Uma das melhores partes do livro encontra-se no capítulo "Poderes da celebridade", onde o autor explora a biografia de quatro grandes personagens da época em diferentes áreas e o efeito da celebridade em suas carreiras políticas (quando a celebridade se torna popularidade): Maria Antonieta (1755-1793) que inicialmente transformou-se em uma rainha da moda e querida pelo povo francês mas não soube lidar com os efeitos de sua popularidade, tornando-se depois um triste símbolo da decadência monárquica; Mirabeau (1749-1791) que conquistou grande reconhecimento popular durante a revolução francesa (1789) utilizando o seu carisma de orador para fazer política como um verdadeiro ator; George Washington (1732-1799) fundador da democracia americana e um tipo de celebridade fabricada como símbolo do poder; e, finalmente, Napoleão (1769-1821), o primeiro general midiático, que soube articular a repercussão de suas vitórias e façanhas militares.
"Antes de Napoleão, outros personagens, como Washington ou Mirabeau, mas também, em menor escala, La Fayette e Robespierre, haviam trazido à luz a questão da dimensão pessoal do poder, da capacidade de um indivíduo de suscitar admiração e obediência, de federar em torno de seu nome o assentimento popular. A 'celebridade', a partir de então, tornava-se 'popularidade': uma forma de unção coletiva, que diz respeito à adesão política e, ao mesmo tempo, ao apego afetivo a uma pessoa pública. A popularidade não é um sinônimo da celebridade, e nem mesmo seu exato decalque político, já que implica um julgamento favorável. Não obstante, partilha com ela vários de seus traços: a concentração em uma pessoa singular, o impacto da publicidade, o tempo curto do julgamento dos contemporâneos, uma mistura entre curiosidade e apego." (Pág. 262)

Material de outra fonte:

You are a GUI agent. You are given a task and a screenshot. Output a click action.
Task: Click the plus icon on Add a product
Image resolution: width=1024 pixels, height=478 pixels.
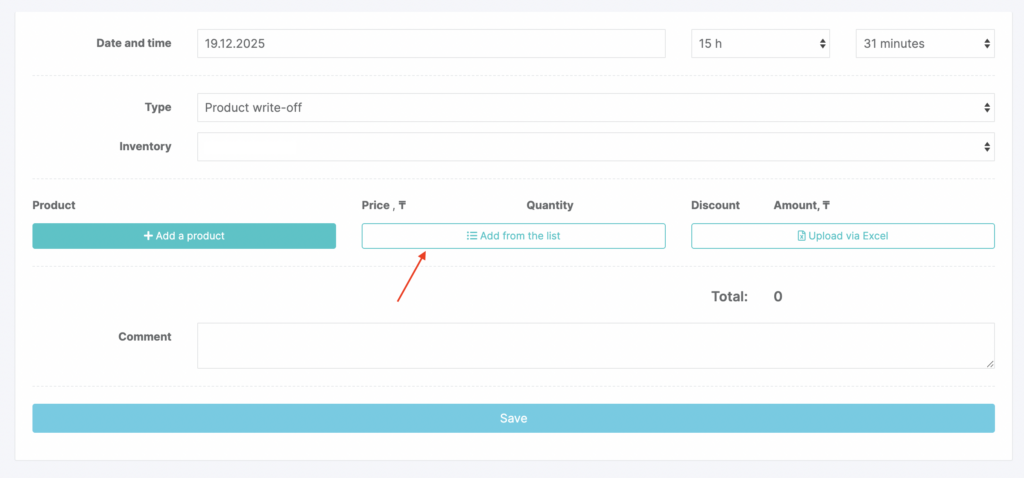(148, 236)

Um livro muito recomendado para estudantes e profissionais da área de história e comunicação social, mas que certamente agradará também aos leigos, já que não utiliza um texto excessivamente acadêmico e proporciona uma leitura leve e agradável. O autor, Antoine Lilti, é diretor de estudos na École des Hautes Études en Sciences Sociales (EHESS). Atualmente pesquisa a construção historiográfica do iluminismo no século XX, a ideia de Europa no século XVIII e a história sociocultural das formas de reputação.